## [Given text]
========================================

Picture this: Jennifer Hudson is singing live ‘Nessun Dorma’ and a rainbow crowns the glorious Piazzetta San Marco in Venice, where La Serenissima used to invite ambassadors and rulers visiting the city to disembark. It seems like a dream, right? Leave it to Dolce & Gabbana to make dreams come true. The Italian brand presented its Alta Moda show, the Italian equivalent of haute couture, in a scene worthy of a Tintoretto painting.
One of the biggest editions ever in terms of number of guests, the Venice showcase was, naturally, as grand as its host city: from the arrival of 100 models on 100 gondolas, to the guest list that included Jennifer Lopez, Ciara, Kris Jenner, Normani, and Dame Helen Mirren. There was also Sean Combs, Monica Bellucci, and Heidi Klum, who were especially excited to see their daughters walk the runway.

========================================

## [Activity list]
1. List every person the second paragraph of the Venice fashion show text names as present at the event.
2. Answer these questions from the Venice fashion show text:
(a) What song was Jennifer Hudson singing live?
(b) How many models arrived, and what did they arrive on?
(c) In which square was the show presented?
3. Write the next paragraph of the text about the Dolce & Gabbana show in Venice, picking up after its final sentence.
The listing that follows comes from a separate source.

## [Dataset extract]

========================================

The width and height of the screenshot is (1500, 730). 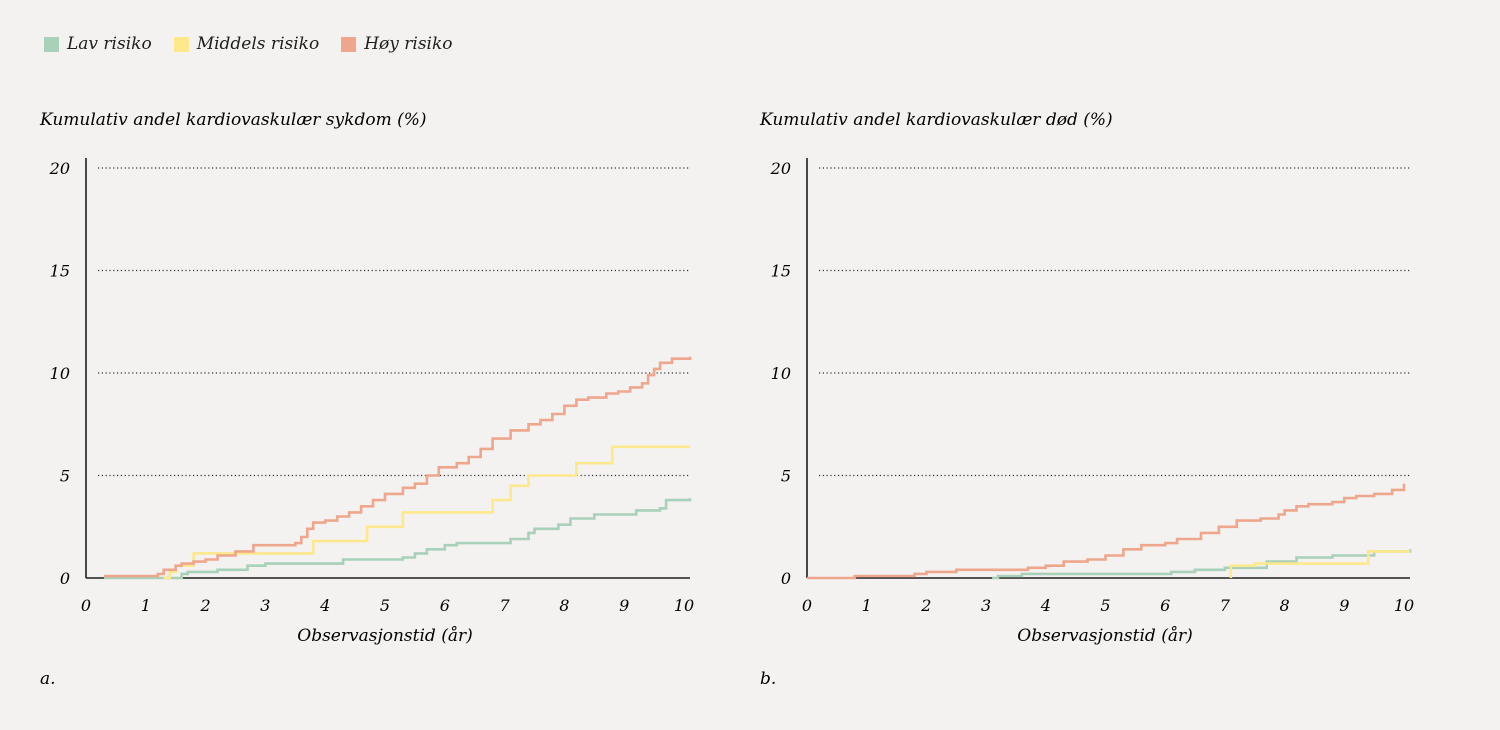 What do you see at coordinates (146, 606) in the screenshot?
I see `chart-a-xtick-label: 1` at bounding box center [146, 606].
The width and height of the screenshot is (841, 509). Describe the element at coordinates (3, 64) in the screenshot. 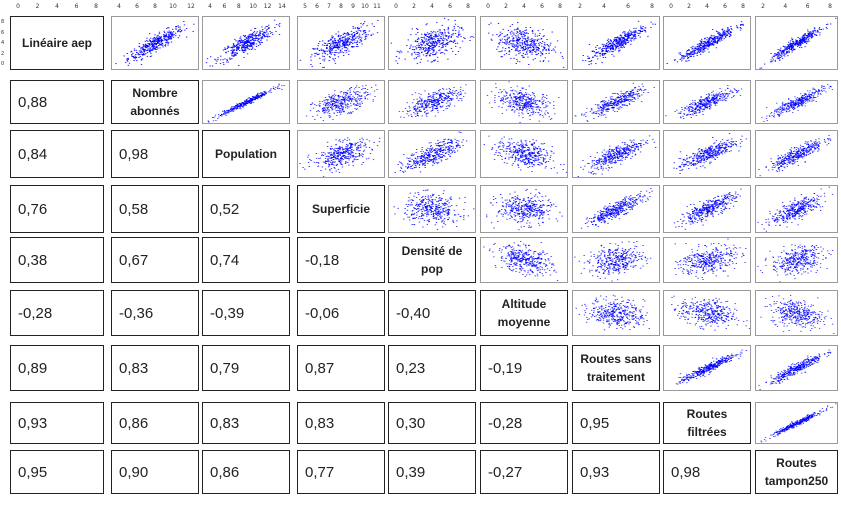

========================================

## [Answer list]
1. Jennifer Lopez, Ciara, Kris Jenner, Normani, Dame Helen Mirren, Sean Combs, Monica Bellucci, Heidi Klum

2.
(a) 'Nessun Dorma'
(b) 100 models, on 100 gondolas
(c) Piazzetta San Marco in Venice

3.
As per tradition for Alta Moda, all the clothes are handmade, with the richest fabrics sourced and the most exquisite artisanal technics employed from all over Italy. “In our country, we have the best craftsmanship in the world. And it’s the best in the world because we do it with passion,” explain the designers, also pointing out, “but don’t dare to ask an artisan how many hours something took to make, that’s not the point.” From the endless detail of the dresses seen on the runway, we can guess that countless hours were invested in the precious parade of designs sourcing silks, brocades, velvets, glass and crystals, embroideries, and precious fabrics. “When you see something metallic looking like gold… it’s real gold,” reminds Domenico Dolce.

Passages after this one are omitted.